Developing Targeted Drug Delivery Systems to Treat Leukemia
Rudi Fasan, Benjamin Frisch, Dr. Craig Jordan (University of Colorado)
Acute myeloid leukemia (AML) recurrences are attributed to leukemia stem cells (LSCs) and a harsh marrow microenvironment that supports AML cell survival. LSCs in particular survive conventional chemotherapy and radiation treatments leading to relapse in patients. Drugs such as parthenolide (PTL) and micheliolide have has shown remarkable efficacy in inducing selective apoptosis in LSCs. However, these compounds’ low water solubility prevents them from reaching therapeutically effective levels in the blood stream. To circumvent this problem, we are developing a novel micelle delivery system to solubilize and target compounds (Figure 1).
Figure 1 (above): The overall outline of the AML project. A: Diblock polymers of different sizes containing various ratios of hydrophilic to hydrophobic portions are synthesized. B: Water is injected into the polymer solution to form micelles. Compounds are loaded into the micelles and high performance liquid chromatography is used to characterize the loading and release of the drug. C: Peptides selected for their affinity to the marrow microenvironment are conjugated to the micelle. D: In vitro testing ensures that the compounds are delivered to LSCs.

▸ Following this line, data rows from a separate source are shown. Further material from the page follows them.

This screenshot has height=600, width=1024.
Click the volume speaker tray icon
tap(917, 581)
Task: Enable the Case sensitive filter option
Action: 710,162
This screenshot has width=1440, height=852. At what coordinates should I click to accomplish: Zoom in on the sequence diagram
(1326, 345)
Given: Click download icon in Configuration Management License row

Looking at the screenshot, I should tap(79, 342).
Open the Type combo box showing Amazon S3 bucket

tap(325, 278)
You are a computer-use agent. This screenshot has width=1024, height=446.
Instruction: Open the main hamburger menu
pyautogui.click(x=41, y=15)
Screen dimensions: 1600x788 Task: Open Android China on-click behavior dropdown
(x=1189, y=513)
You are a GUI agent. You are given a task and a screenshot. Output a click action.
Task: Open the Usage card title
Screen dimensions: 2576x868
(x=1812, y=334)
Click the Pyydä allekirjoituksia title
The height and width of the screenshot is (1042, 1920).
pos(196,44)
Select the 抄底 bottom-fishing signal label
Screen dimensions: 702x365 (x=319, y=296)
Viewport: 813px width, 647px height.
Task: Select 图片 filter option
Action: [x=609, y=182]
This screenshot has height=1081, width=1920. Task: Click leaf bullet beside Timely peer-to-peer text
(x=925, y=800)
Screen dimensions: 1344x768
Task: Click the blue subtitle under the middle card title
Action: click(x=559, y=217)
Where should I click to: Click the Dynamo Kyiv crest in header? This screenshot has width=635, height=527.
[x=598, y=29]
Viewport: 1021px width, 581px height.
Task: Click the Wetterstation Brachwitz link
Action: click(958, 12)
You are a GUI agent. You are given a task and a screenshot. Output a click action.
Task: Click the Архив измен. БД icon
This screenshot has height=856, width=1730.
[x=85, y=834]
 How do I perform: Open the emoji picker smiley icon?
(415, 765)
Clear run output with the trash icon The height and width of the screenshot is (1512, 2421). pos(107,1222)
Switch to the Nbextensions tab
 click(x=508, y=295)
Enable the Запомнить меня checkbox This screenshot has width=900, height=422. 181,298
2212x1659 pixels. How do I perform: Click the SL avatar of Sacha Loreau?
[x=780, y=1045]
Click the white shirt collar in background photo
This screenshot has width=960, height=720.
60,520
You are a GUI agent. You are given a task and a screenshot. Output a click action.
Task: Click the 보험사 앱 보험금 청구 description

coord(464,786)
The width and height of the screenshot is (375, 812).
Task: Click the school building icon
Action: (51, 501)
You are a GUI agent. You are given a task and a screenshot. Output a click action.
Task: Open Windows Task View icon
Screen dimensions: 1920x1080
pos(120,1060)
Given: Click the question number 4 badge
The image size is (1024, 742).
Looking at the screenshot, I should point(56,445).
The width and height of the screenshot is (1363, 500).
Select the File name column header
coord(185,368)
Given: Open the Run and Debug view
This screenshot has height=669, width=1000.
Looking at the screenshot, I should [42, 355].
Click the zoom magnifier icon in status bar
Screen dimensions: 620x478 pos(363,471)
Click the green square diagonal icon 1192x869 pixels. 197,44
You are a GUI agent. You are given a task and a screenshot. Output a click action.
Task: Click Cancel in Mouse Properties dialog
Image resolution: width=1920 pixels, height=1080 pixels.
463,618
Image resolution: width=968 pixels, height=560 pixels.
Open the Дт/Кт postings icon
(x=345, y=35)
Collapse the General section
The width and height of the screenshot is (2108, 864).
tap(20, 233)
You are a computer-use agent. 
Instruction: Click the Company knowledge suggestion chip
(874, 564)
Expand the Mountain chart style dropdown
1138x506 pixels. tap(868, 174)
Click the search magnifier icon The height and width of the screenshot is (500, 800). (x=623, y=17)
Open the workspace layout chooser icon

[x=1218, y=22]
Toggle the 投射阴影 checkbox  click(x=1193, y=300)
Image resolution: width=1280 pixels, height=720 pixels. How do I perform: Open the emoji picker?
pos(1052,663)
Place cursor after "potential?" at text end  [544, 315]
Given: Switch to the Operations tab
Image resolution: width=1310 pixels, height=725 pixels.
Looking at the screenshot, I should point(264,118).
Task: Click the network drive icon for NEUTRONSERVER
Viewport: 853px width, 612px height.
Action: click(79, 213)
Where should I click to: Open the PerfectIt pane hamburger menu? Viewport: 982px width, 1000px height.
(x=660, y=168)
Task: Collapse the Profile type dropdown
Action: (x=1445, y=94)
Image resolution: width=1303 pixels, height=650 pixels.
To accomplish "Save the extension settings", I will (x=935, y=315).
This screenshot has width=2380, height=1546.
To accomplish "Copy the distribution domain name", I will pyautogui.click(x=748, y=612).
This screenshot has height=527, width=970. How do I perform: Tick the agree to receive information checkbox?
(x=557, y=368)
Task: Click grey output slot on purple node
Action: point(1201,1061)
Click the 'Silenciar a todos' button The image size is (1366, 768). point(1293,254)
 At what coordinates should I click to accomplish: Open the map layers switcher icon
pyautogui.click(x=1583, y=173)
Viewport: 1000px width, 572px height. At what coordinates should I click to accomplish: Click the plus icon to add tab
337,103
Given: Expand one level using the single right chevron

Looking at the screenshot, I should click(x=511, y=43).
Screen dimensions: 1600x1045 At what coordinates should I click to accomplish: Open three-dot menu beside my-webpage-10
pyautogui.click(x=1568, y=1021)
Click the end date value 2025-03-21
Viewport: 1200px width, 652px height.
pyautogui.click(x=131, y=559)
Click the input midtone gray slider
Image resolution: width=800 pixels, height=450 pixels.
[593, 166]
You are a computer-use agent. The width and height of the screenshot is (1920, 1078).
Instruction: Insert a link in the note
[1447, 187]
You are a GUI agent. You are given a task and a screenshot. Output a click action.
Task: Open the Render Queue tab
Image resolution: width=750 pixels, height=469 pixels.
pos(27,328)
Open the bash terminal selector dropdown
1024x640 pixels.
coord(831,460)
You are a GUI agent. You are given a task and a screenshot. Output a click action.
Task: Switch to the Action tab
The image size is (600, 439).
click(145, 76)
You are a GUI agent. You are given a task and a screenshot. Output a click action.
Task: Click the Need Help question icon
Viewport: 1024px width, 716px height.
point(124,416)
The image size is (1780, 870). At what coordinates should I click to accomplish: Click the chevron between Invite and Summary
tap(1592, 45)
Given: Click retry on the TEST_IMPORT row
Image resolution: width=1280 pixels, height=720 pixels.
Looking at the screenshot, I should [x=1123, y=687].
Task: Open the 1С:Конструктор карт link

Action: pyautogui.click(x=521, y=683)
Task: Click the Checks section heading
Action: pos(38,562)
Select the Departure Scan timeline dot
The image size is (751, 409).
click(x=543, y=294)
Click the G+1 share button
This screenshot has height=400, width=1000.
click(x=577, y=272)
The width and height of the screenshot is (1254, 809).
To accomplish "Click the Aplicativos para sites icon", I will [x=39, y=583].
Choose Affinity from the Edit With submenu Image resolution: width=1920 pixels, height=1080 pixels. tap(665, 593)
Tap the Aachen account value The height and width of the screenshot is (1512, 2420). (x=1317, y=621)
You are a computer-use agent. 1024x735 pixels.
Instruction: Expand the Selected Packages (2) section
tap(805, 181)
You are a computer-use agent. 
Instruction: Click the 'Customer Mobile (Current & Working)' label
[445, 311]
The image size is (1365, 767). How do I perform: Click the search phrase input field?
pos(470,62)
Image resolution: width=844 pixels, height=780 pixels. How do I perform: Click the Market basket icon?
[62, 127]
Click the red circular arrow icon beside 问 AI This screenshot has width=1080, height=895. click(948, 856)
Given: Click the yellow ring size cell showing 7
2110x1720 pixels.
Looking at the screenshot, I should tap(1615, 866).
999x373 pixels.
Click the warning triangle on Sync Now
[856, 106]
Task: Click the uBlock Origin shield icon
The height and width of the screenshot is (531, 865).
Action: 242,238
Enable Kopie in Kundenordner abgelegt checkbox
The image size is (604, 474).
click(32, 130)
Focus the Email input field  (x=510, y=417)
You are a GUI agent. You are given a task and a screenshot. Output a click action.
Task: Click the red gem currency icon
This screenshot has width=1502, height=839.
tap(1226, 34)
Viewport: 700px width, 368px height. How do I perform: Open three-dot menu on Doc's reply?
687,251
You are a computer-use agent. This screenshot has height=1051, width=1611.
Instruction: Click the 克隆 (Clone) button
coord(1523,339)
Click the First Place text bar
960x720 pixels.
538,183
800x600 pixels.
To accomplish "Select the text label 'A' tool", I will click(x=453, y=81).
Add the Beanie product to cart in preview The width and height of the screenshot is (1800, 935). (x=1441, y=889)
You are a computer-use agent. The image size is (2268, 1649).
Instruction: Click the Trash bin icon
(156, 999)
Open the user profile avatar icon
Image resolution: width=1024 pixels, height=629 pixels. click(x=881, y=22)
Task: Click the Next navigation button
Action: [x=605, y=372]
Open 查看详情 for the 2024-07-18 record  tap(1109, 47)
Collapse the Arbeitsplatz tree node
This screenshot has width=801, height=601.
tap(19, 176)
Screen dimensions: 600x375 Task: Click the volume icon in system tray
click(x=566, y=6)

The micelles are formed from diblock copolymers that are hydrophilic and hydrophobic. In physiologic solutions, the carriers self-assemble (Figure 1) into spherical carriers with hydrophobic interiors that can be loaded with hydrophobic compounds. Thus, we hypothesize that these carriers will greatly increase compound blood concentrations, enhancing their chemotherapeutic efficacy. We also aim to conjugate peptides to the corona of the micelles to home to the bone microenvironment and the LSCs, reducing the overall physiologic burden of drug and to selectively ablate LSCs, reducing AML recurrence rates.